Targetting various architectures in OpenCL and CUDA

“Everything that *is* makes up one single world; but not everything is alike in this world” – Plato

The question we aim to answer in this post is: “How to do you make software that performs on several platforms?”.

Note: This article is not fully finished – I’ll add more information during the coming months. It’s busy here!

Even in many Java-code you’ll find hard-coded filename-delimiters in the file-names, which then work on one OS only. Portability is a problem that exists in various aspects of programming. Let’s look at some of the main goals software can have, and which portability-problems they have.

  • Functionality. This is the minimum requirement. Once a function is decided, changing functionality takes a lot of time. Writing code that is very flexible in requirements is hard.
  • User-interface. This is what one sees and which is not too abstract to talk about. For example, porting software to a touch-device requires a lot of rethinking of interaction-principles.
  • API and library usage. To lower development-time, existing and known APIs and libraries are used. This can work out three ways: separation of concerns, less development-time and dependency. The first two being good architectural choices, the latter being a potential hazard. Changing the underlying APIs is not easy.
  • Data-types. Handling video is different from handling video-formats. If the files can be handles in the intermediate form used by the software, then adding new file-types is relatively easy.
  • OS and platform.
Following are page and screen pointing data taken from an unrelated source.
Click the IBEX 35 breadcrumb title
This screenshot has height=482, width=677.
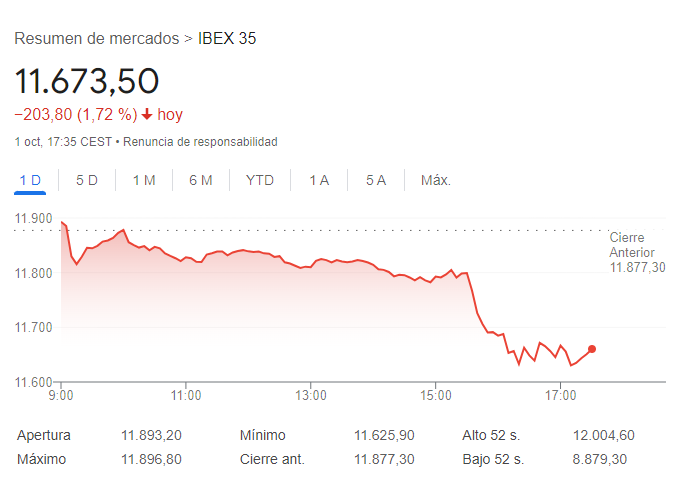(x=227, y=39)
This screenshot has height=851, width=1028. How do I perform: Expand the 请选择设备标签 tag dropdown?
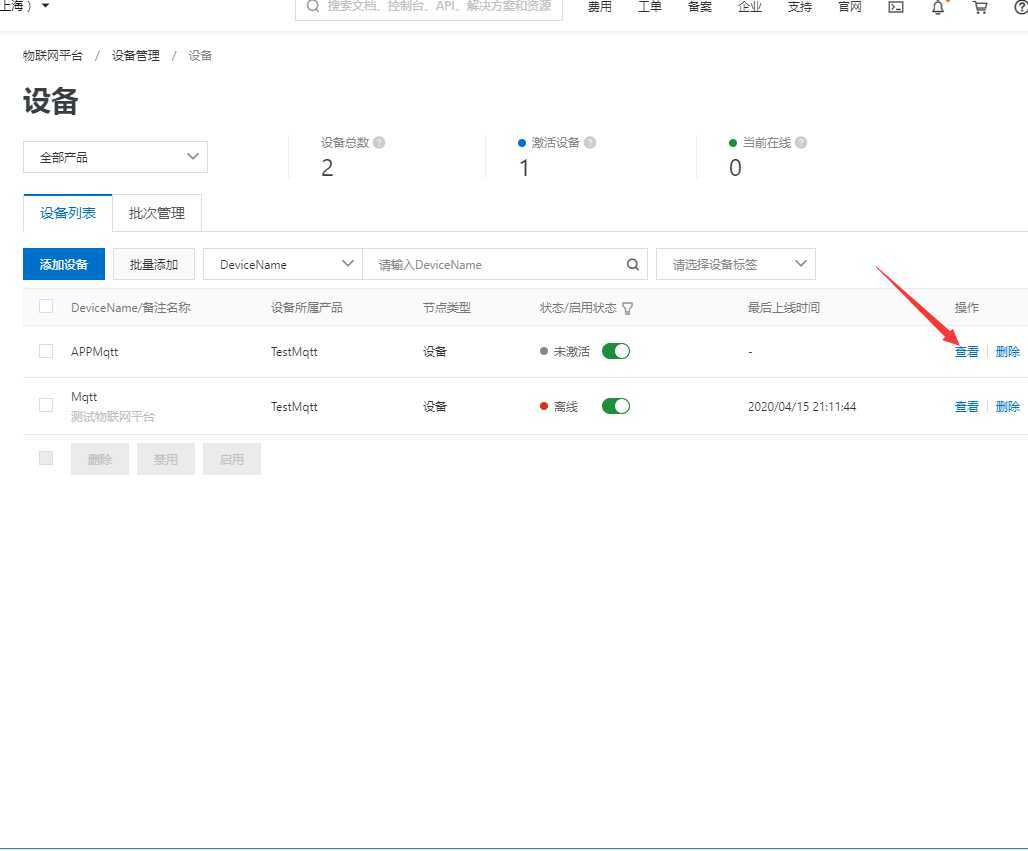736,265
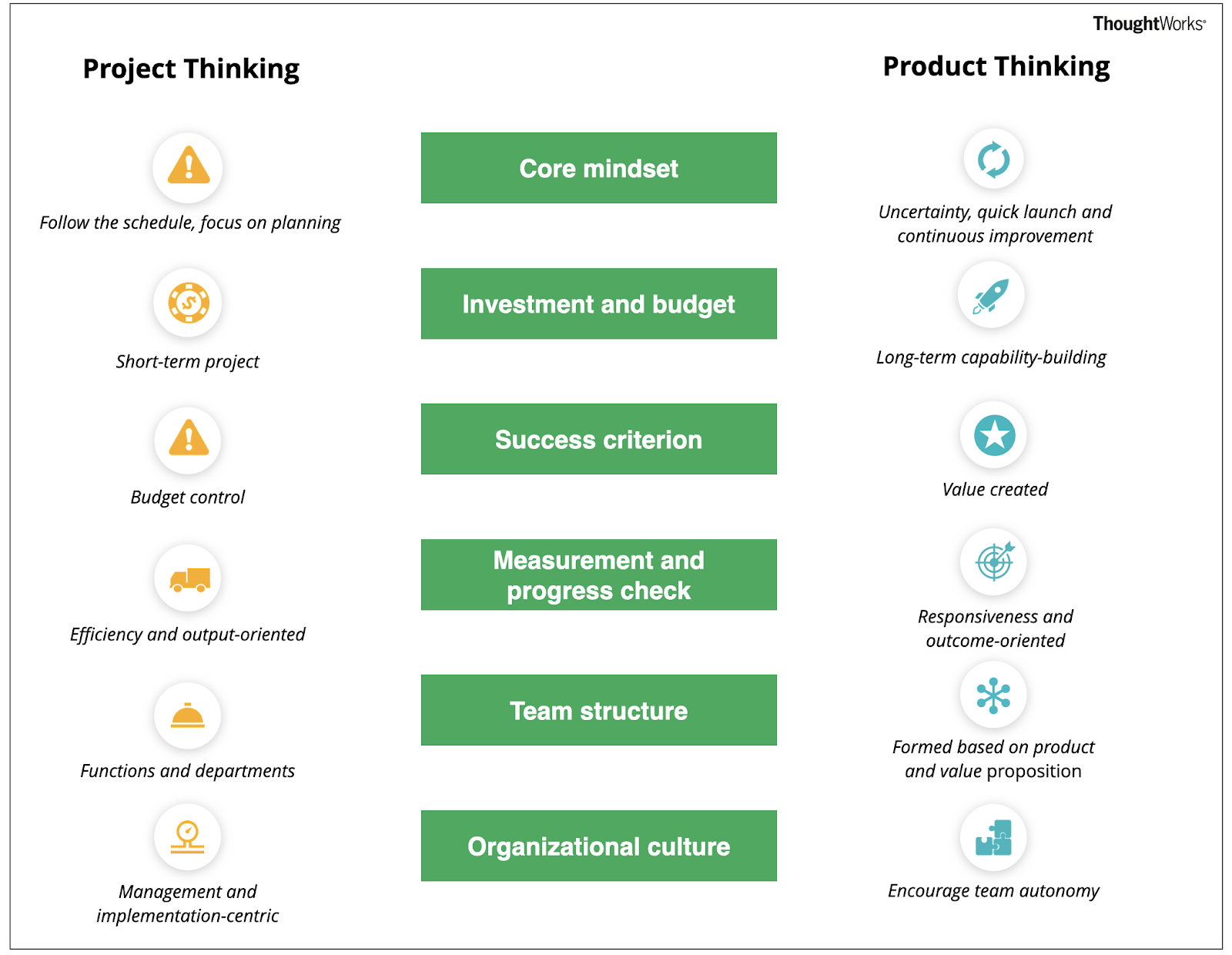The image size is (1232, 955).
Task: Click the delivery truck icon
Action: coord(189,578)
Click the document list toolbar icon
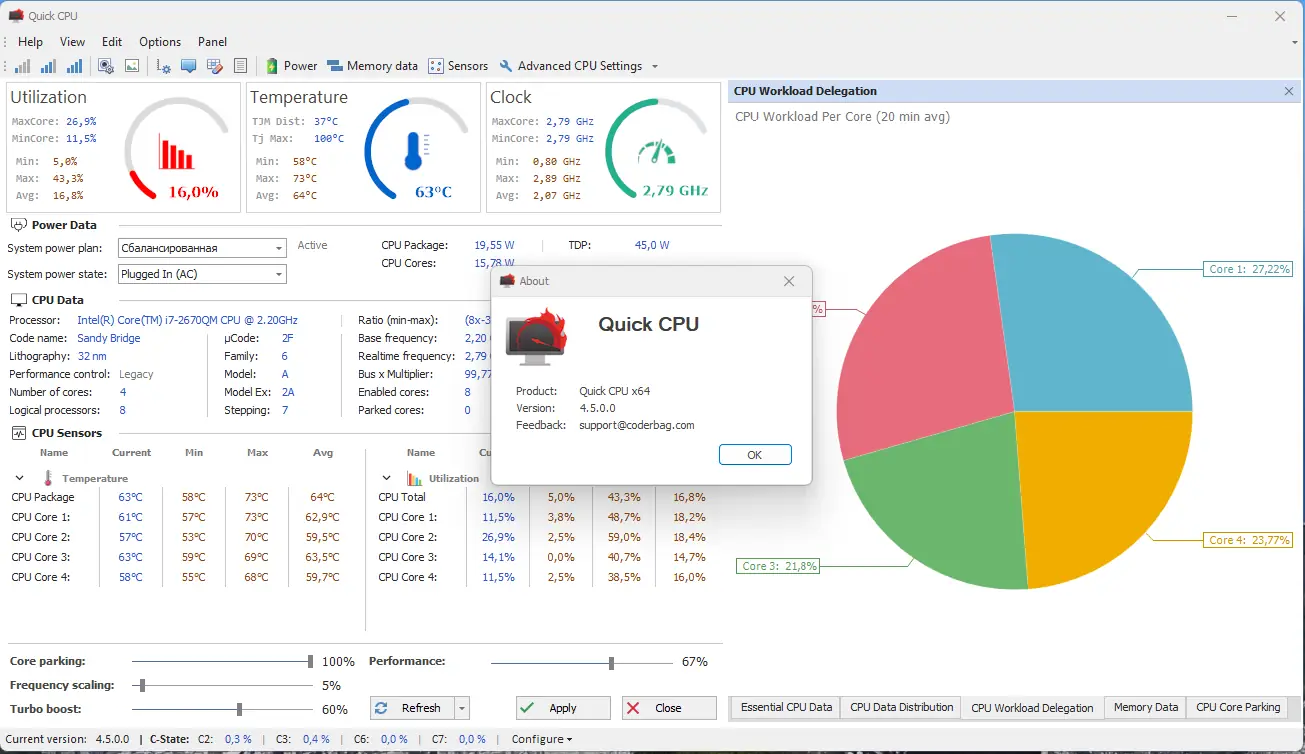 [240, 66]
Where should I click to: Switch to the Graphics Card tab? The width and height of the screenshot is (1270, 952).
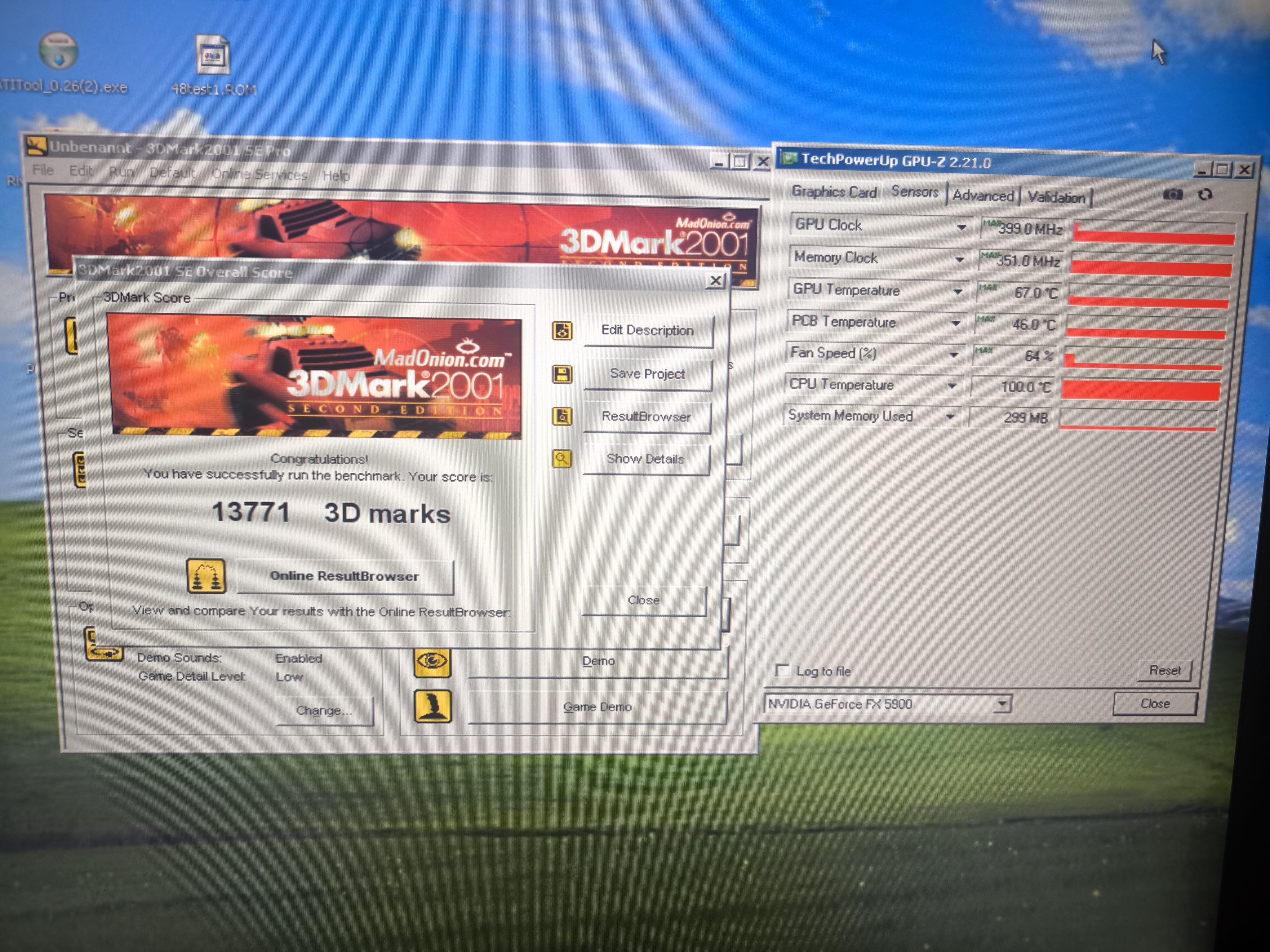(834, 192)
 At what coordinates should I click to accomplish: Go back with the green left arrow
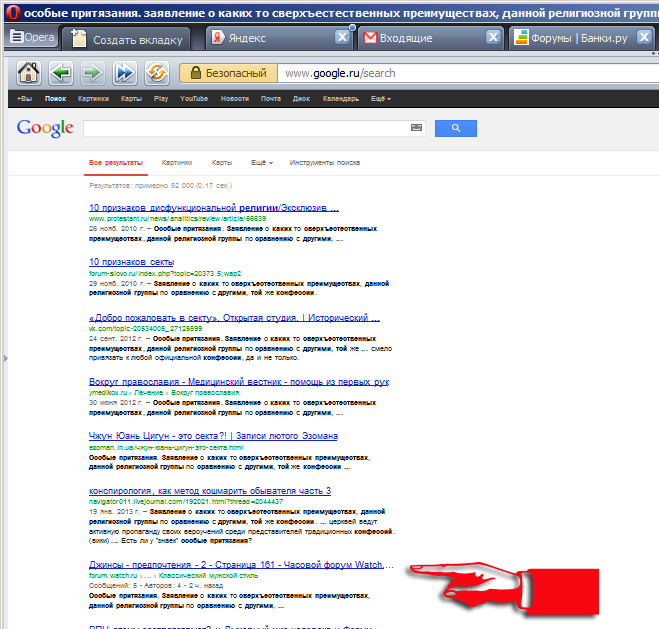[60, 73]
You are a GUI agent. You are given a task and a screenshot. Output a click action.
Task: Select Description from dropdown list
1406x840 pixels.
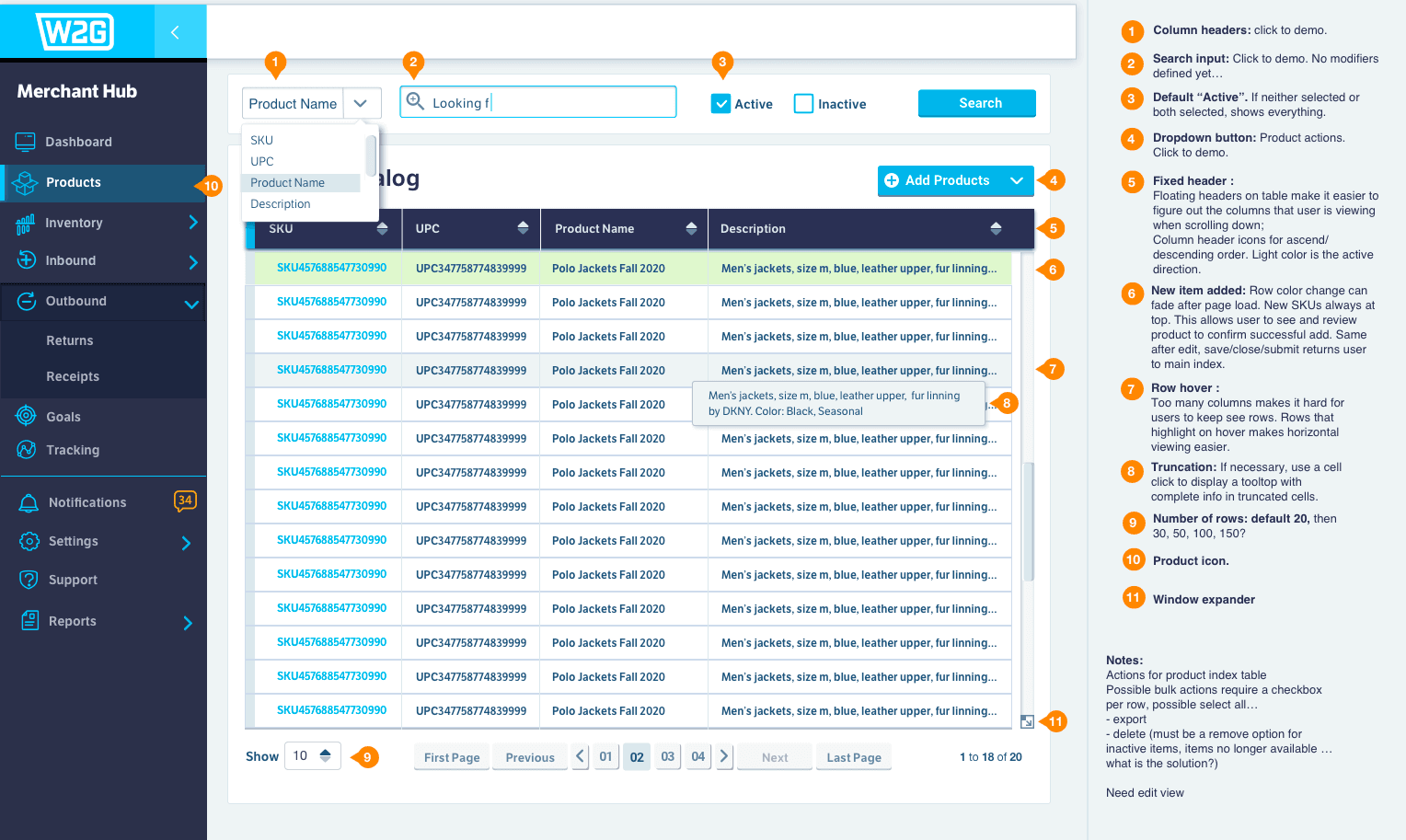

Besides many visible specifics, an OS is also a collection of APIs. Not only corporate operating systems tend to think of their own platform only, but also competing standards. It compares a lot to what is described under APIs.
  • Hardware-performance. Optimizing software for a specific platform makes it harder to port to other platforms. This will the main point of this article.

OpenCL is known for not being performance-portable, but it is the best we currently have when it comes to writing code with performance as a primary target. The funny thing is that with CUDA 5.0 it has become clearer that NVIDIA has the problem in their GPGPU-language too, whereas it was used before to differentiate CUDA from OpenCL. Also, CUDA 5.0 has many new features only available on the latest Kepler-GPUs.

CUDA and compute levels

CUDA has an advantage: currently all their CUDA-programmable devices are discrete GPU-chips over a PCI-bus. This (current) consistency in architecture gives us the luxury of focusing only on compute levels. Each compute level tells us two things: hardware-specifics and functional capabilities. See the table below, taken from the Kepler architecture document.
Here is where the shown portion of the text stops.